* Given task 1
Say whether each statement below agrees with the passage on getting to Snowdonia. Answer yes or no for each, and quote the words of the passage that decide it.
(a) The airport on the Isle of Anglesey flies only to Cardiff.
(b) Hawarden airport still runs commercial flights.
(c) The Arriva train from Chester to Llandudno takes about an hour.
* Given task 2
Repeat word for word the part of the passage on getting to Snowdonia starting at "Getting to Snowdonia from Liverpool" and ending at "need to be.".

* Source text
###
However you can get to most places with a combination of bus and train!

The Isle of Anglesey actually has its own airport – unluckily for those living in the North West of England, it only flies to Cardiff. Great for the residents, but not so great for those needing to get to Liverpool. The closest airport otherwise is Hawarden near Flintshire, also known as Chester Airport (despite the fact that it isn’t in Chester, or even England), although it ceased to run commercial flights in the seventies.

Which leaves you with the nearest large commercial airports – Liverpool John Lennon and Manchester.

Getting to Snowdonia from Liverpool John Lennon Airport

By car it couldn’t be easier – simply take the M56 from Speke Boulevard, followed by the A553 and A557. Continue along the M56 and then take the North Wales Expressway (A55) to the A5 in Gwynedd. Take exit 11, and at the Llys Gwynt Interchange you take the first exist onto the A5 – and you’re pretty much there!

By public transport it may be a bit of a journey! Take the 86 from the airport into Liverpool City Centre and head for Liverpool Central station. Take the Merseyrail train to Chester, then transfer to an Arriva train to Llandudno (about an hour). At this point you’re very close to the top end of the National Park, although you may need to take a few more buses to get where you need to be.

Getting to Snowdonia from Manchester Airport

By car, leave the airport to get onto the M56 and then follow it to the A5 in Gwynedd. Then take exit 11 from the A55 and at the Llys y Gwynt Interchange, take the first exit on the A5.
###
* Data records
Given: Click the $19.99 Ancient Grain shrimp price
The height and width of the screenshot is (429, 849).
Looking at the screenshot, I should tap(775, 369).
###
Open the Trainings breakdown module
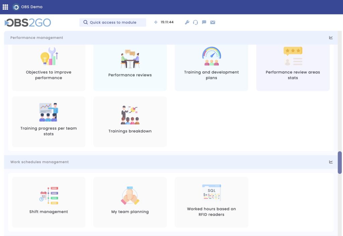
###
* Exercise answer 1
(a) Yes: "it only flies to Cardiff"
(b) No: "it ceased to run commercial flights in the seventies"
(c) Yes: "transfer to an Arriva train to Llandudno (about an hour)"

* Exercise answer 2
Getting to Snowdonia from Liverpool John Lennon Airport

By car it couldn’t be easier – simply take the M56 from Speke Boulevard, followed by the A553 and A557. Continue along the M56 and then take the North Wales Expressway (A55) to the A5 in Gwynedd. Take exit 11, and at the Llys Gwynt Interchange you take the first exist onto the A5 – and you’re pretty much there!

By public transport it may be a bit of a journey! Take the 86 from the airport into Liverpool City Centre and head for Liverpool Central station. Take the Merseyrail train to Chester, then transfer to an Arriva train to Llandudno (about an hour). At this point you’re very close to the top end of the National Park, although you may need to take a few more buses to get where you need to be.